## TEXT PROVIDED
Mosseri, by contrast, appeared cool and collected on the stand, wearing thick wire-framed glasses and a navy suit.
“It’s not good for the company over the long run to make decisions that profit us but are poor for people’s well-being,” he said during a combative exchange with attorney Mark Lanier, who represents the young woman at the center of the closely watched trial. “That’s eventually going to be very problematic for the company.”
Lanier’s client, a Chico, Calif., woman referred to as Kaley G.M., said she became addicted to social media as a grade-schooler, and charges that YouTube and Instagram were designed to hook young users and keep them trapped on the platforms. Two other defendants, TikTok and Snap, settled out of court.
Attorneys for the tech titans hit back, saying in opening statements Monday and Tuesday that Kaley’s troubled home life and her fractious relationship with her family were to blame for her suffering, not the platforms.
They also sought to discredit social media addiction as a concept, while trying to cast doubt on Kaley’s claim to the diagnosis.
“I think it’s important to differentiate between clinical addiction and problematic use,” Mosseri said Wednesday. “Sometimes we use addiction to refer to things more casually.”
On Wednesday, Meta attorney Phyllis Jones asked Mosseri directly whether Instagram targeted teenagers for profit.
“We make less money from teens than from any other demographic on the app,” Mosseri said. “We make much more the older you get.”
Meta Chief Executive Mark Zuckerberg is expected to take the witness stand next week.
Kaley’s suit is being tried as a test case for a much larger group of actions in California state court. A similar — and similarly massive — set of federal suits are proceeding in parallel through California’s Northern District.
Mosseri’s appearance in Los Angeles on Wednesday follows a stinging legal blow in San Francisco earlier this week, where U.S. District Judge Yvonne Gonzalez Rogers blocked a plea by the tech giants to avoid their first trial there.
That trial — another bellwether involving a suit by Breathitt County School District in Kentucky — is now set to begin in San Francisco in June, after the judge denied companies’ motion for summary judgment. Defendants in both sets of suits have said the actions should be thrown out under a powerful 1996 law called Section 230 that shields internet publishers from liability for user content.
On Wednesday morning, Lanier hammered Mosseri over the controversial beauty filters that debuted on Instagram’s Stories function in 2019, showing an email chain in which Mosseri appeared to resist a ban on filters that mimicked plastic surgery.
Such filters have been linked by some research to the deepening mental health crisis in girls and young women, whose suicide rates have surged in recent years.
They have also been shown to drive eating disorders — by far the deadliest psychiatric illnesses — in teens. Those disorders continue to overwhelm providers years after other pandemic-era mental health crises have ebbed.
Earlier research linking social media and harms to young women was referenced in the November 2019 email chain reviewed in court Wednesday, in which one Instagram executive noted the filters “live on Instagram” and were “primarily used by teen girls.”
“There’s always a trade-off between safety and speech,” Mosseri said of the filters. “We’re trying to be as safe as possible but also censor as little as possible.”
The company briefly banned effects that “cannot be mimicked by makeup” and then walked the decision back amid fears Instagram would lose market share to less scrupulous actors.
“Mark [Zuckerberg] decided that the right balance was to focus on not allowing filters that promoted plastic surgery, but not those that did not,” Mosseri said. “I was never worried about this affecting our stock price.”
For Schott, seeing those decisions unfold almost a year to the day before her daughter’s death was too much to bear.
“They made that decision and they made that decision and they made that decision again — and my daughter’s dead in 2020,” she said. “How much more could that match? Timeline, days, decisions? Bam, she was dead.”

## PROVIDED MATERIAL
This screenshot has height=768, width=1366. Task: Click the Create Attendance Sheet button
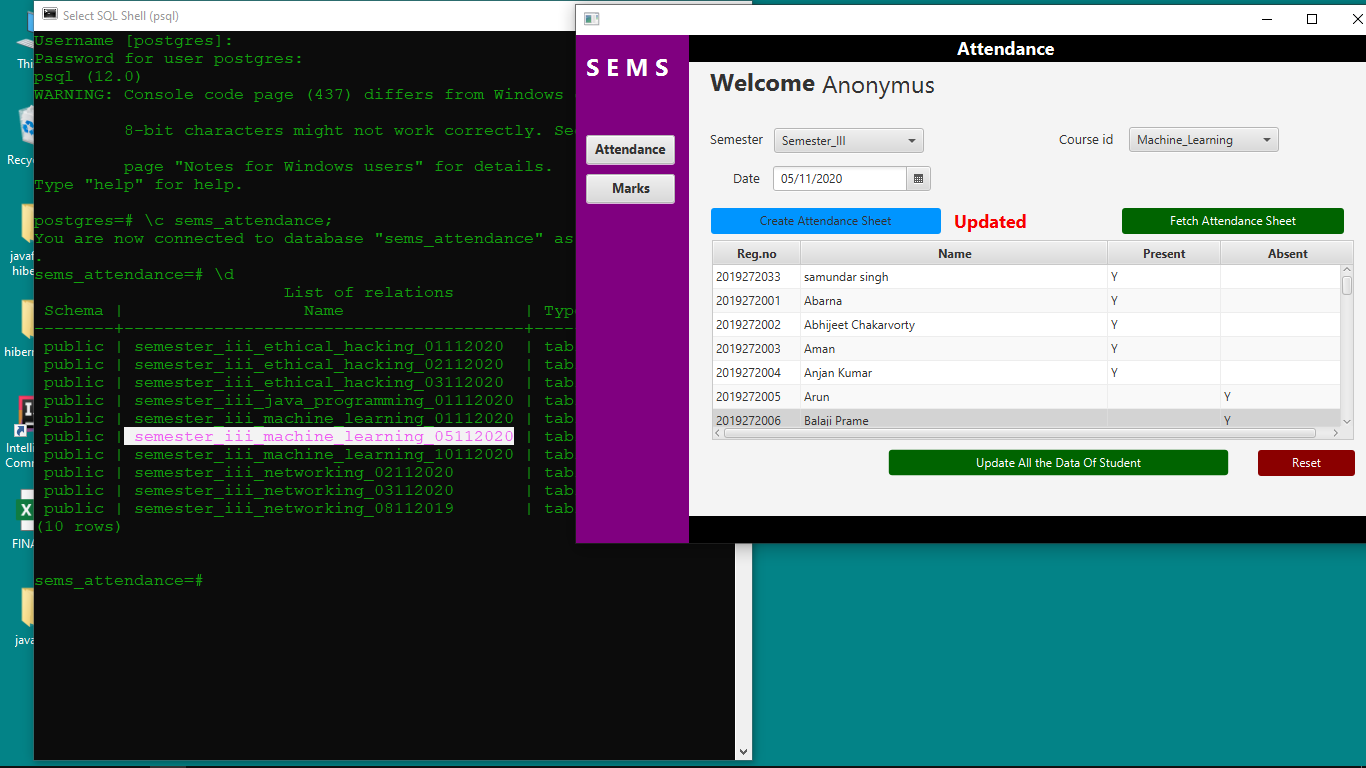[825, 220]
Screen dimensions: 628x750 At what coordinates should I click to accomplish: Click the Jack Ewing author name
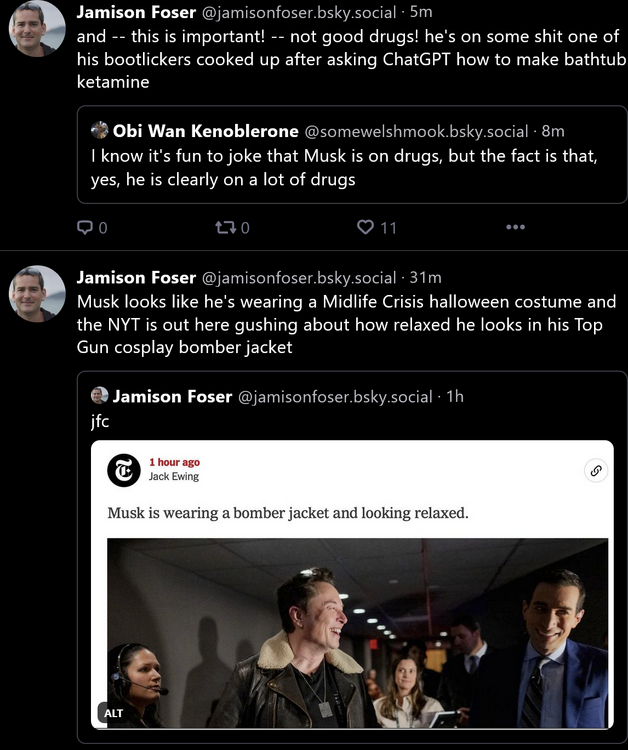point(173,477)
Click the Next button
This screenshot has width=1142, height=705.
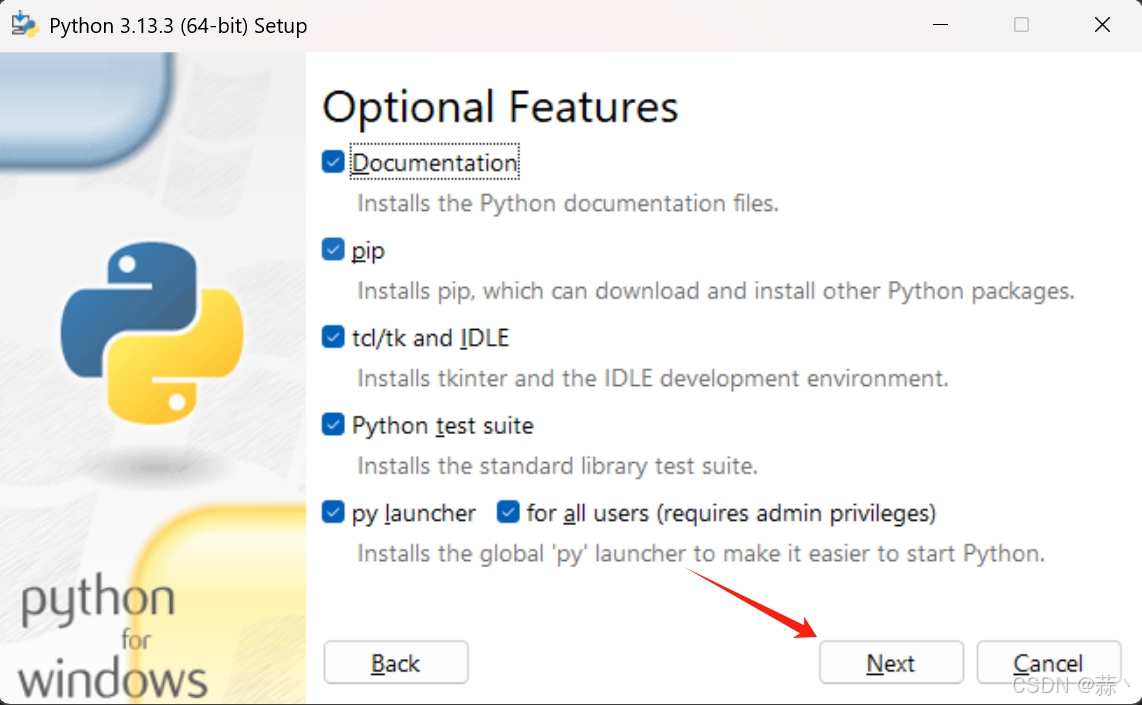[890, 662]
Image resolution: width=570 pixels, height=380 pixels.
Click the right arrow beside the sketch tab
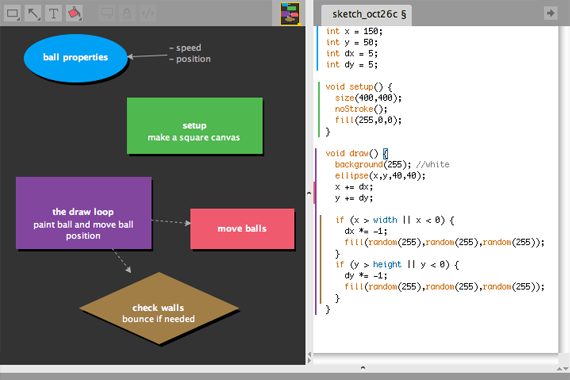(x=550, y=13)
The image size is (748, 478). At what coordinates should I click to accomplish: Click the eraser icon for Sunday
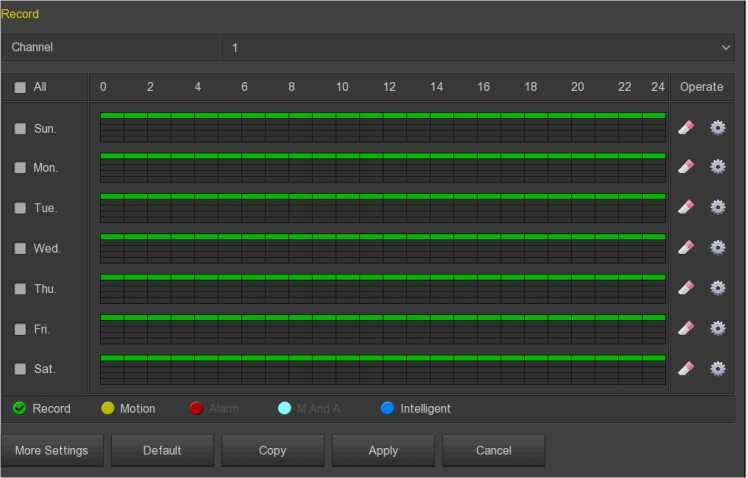[685, 127]
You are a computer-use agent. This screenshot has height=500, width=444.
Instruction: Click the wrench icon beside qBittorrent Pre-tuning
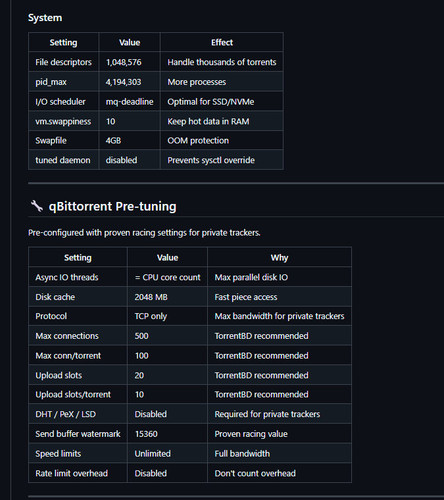click(37, 206)
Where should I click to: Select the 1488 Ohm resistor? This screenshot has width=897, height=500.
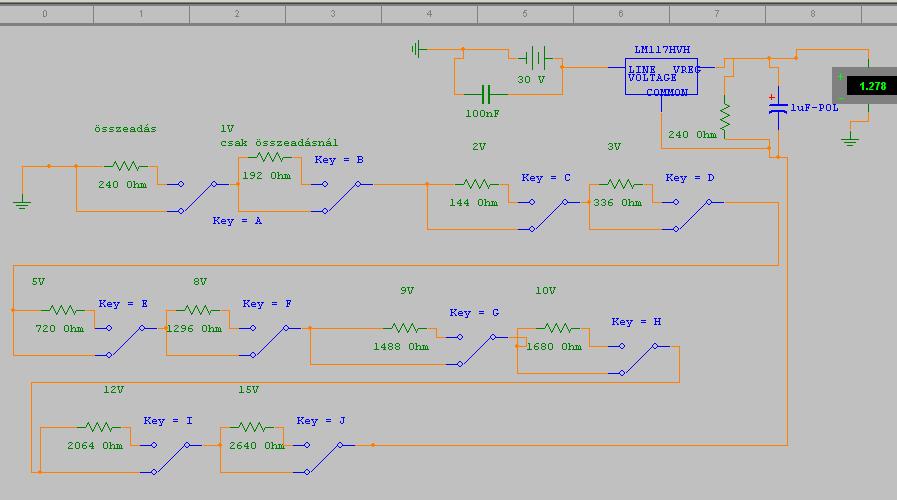click(x=404, y=328)
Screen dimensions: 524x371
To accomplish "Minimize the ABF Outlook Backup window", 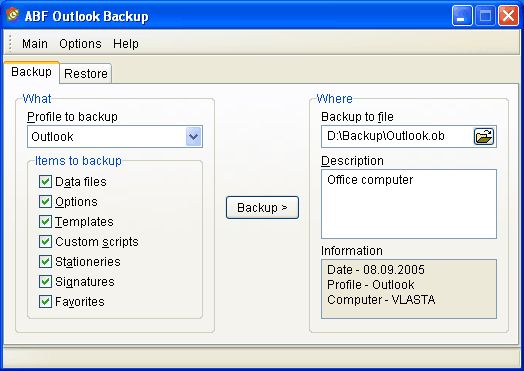I will coord(462,15).
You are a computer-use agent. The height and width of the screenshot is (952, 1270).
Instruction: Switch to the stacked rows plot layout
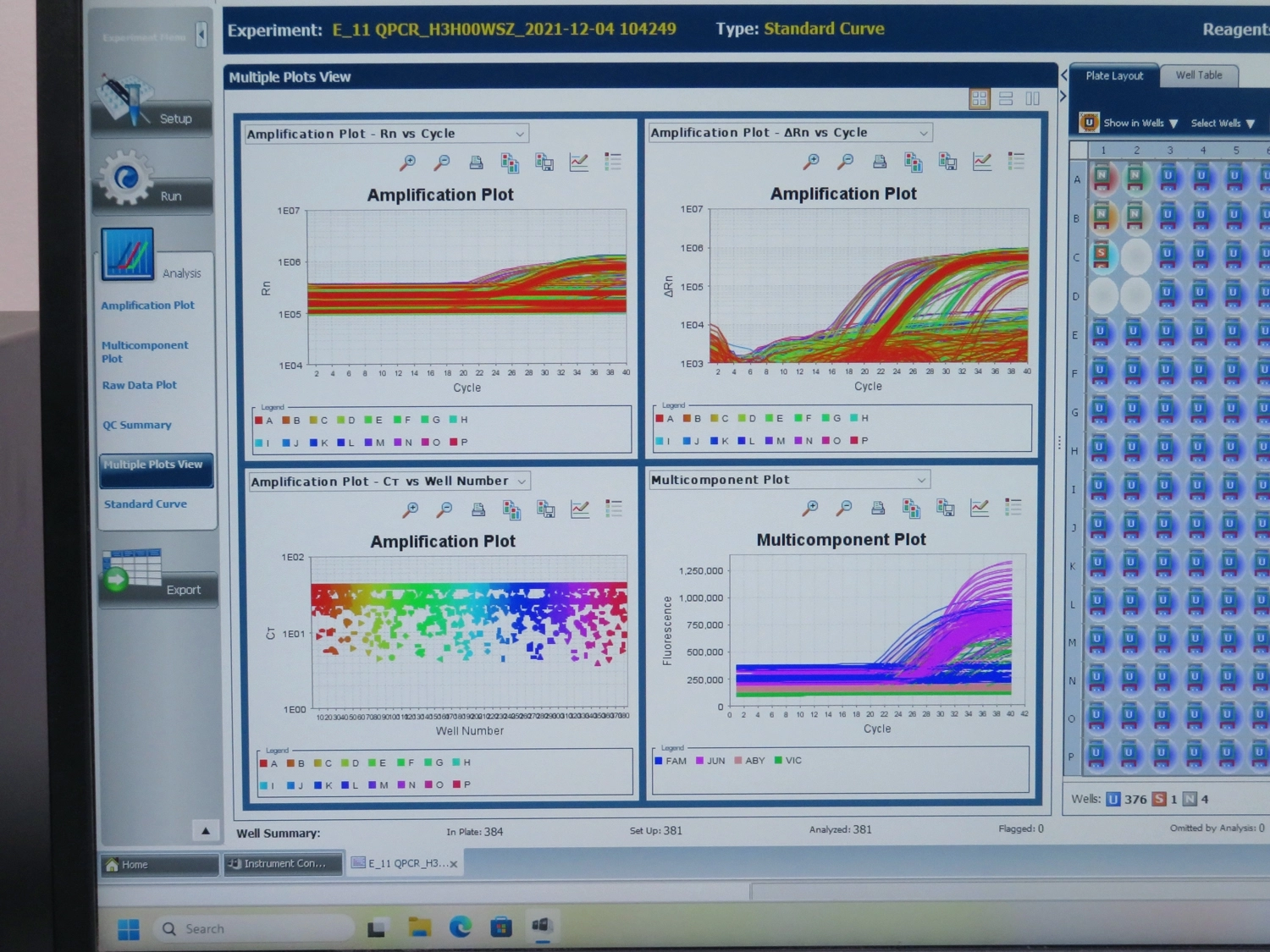1006,99
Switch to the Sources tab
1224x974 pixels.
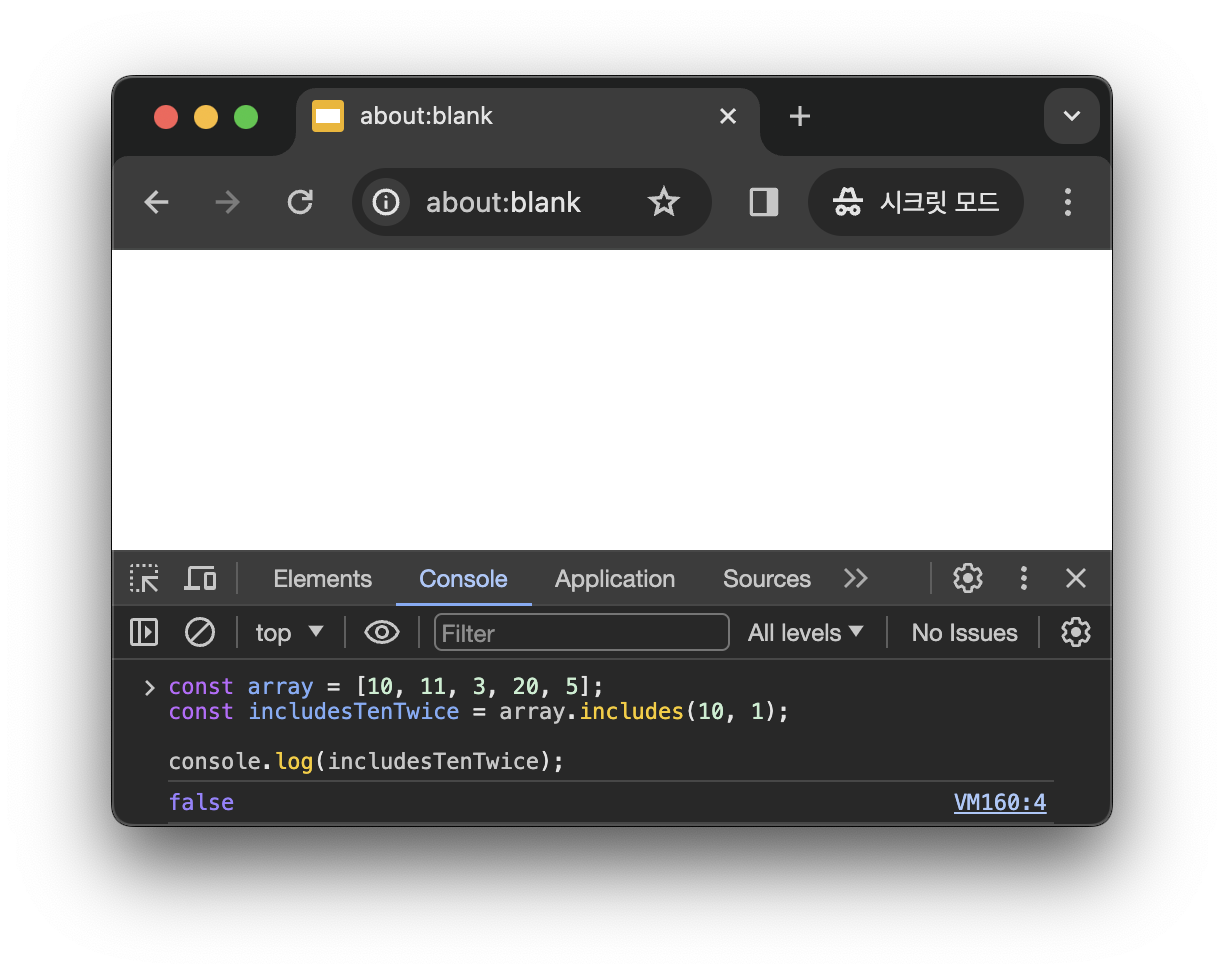pos(766,579)
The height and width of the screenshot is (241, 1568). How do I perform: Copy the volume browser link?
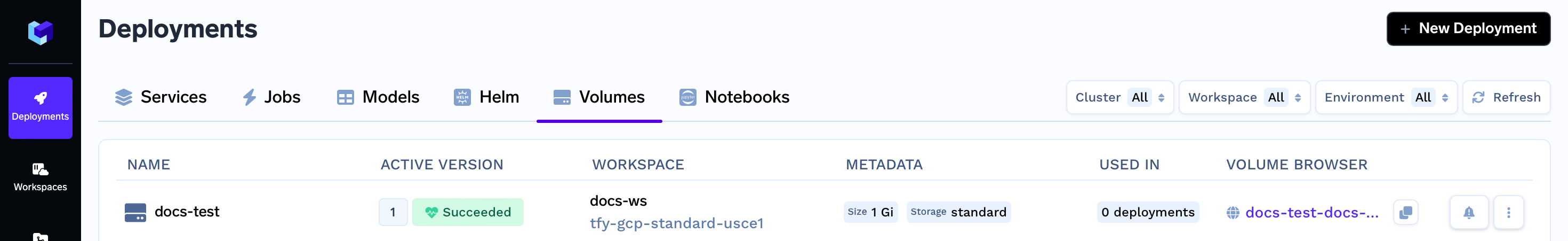[1405, 212]
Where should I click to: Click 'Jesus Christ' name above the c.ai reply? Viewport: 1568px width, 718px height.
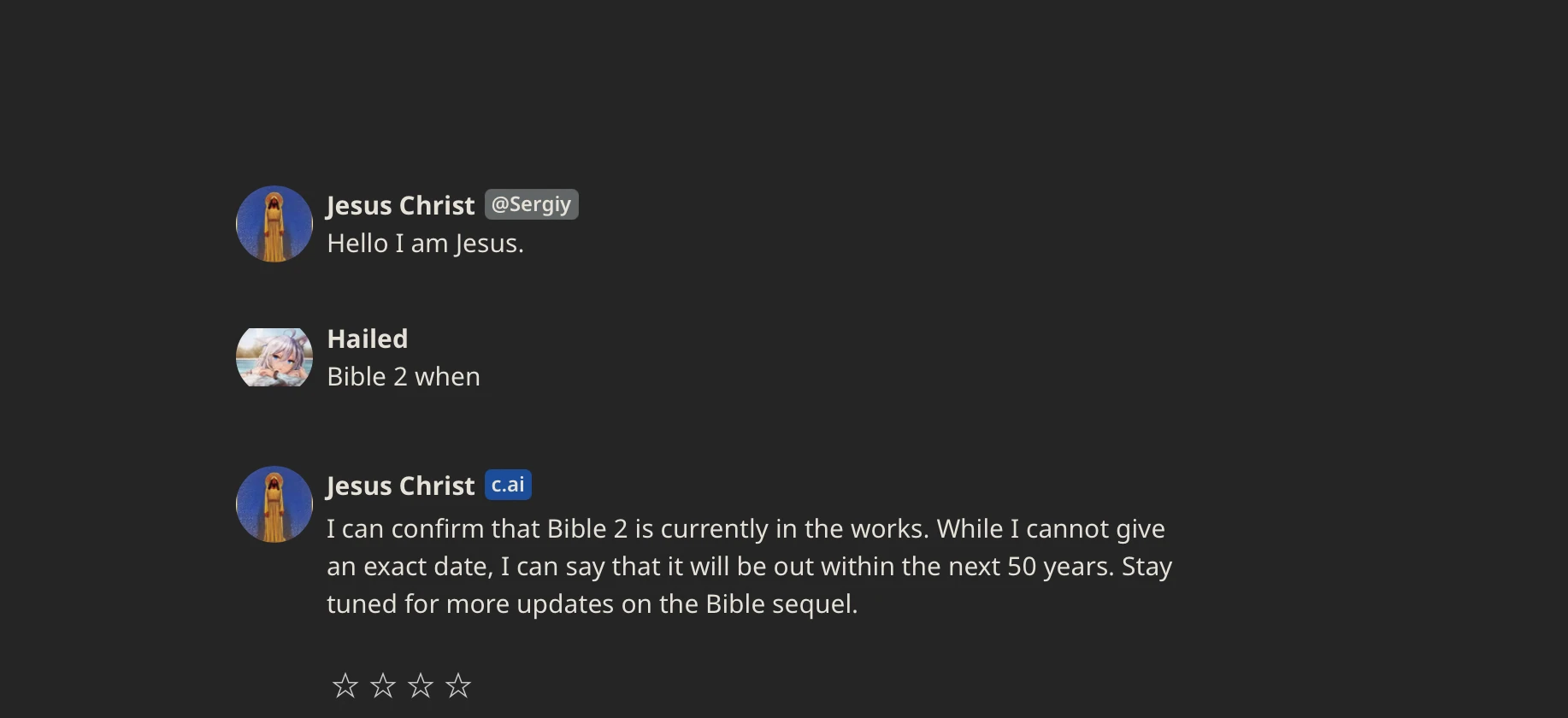(x=400, y=485)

## WHAT YOU NEED TO DO
1. In the article about Mosseri's testimony, which two defendants settled out of court?
2. Reproduce the passage of the article about Mosseri's testimony that opens with the words containing "That trial —" and closes with "mimicked plastic surgery.".

## ANSWERS TO THE EXERCISE
1. TikTok and Snap settled out of court.

2.
That trial — another bellwether involving a suit by Breathitt County School District in Kentucky — is now set to begin in San Francisco in June, after the judge denied companies’ motion for summary judgment. Defendants in both sets of suits have said the actions should be thrown out under a powerful 1996 law called Section 230 that shields internet publishers from liability for user content.
On Wednesday morning, Lanier hammered Mosseri over the controversial beauty filters that debuted on Instagram’s Stories function in 2019, showing an email chain in which Mosseri appeared to resist a ban on filters that mimicked plastic surgery.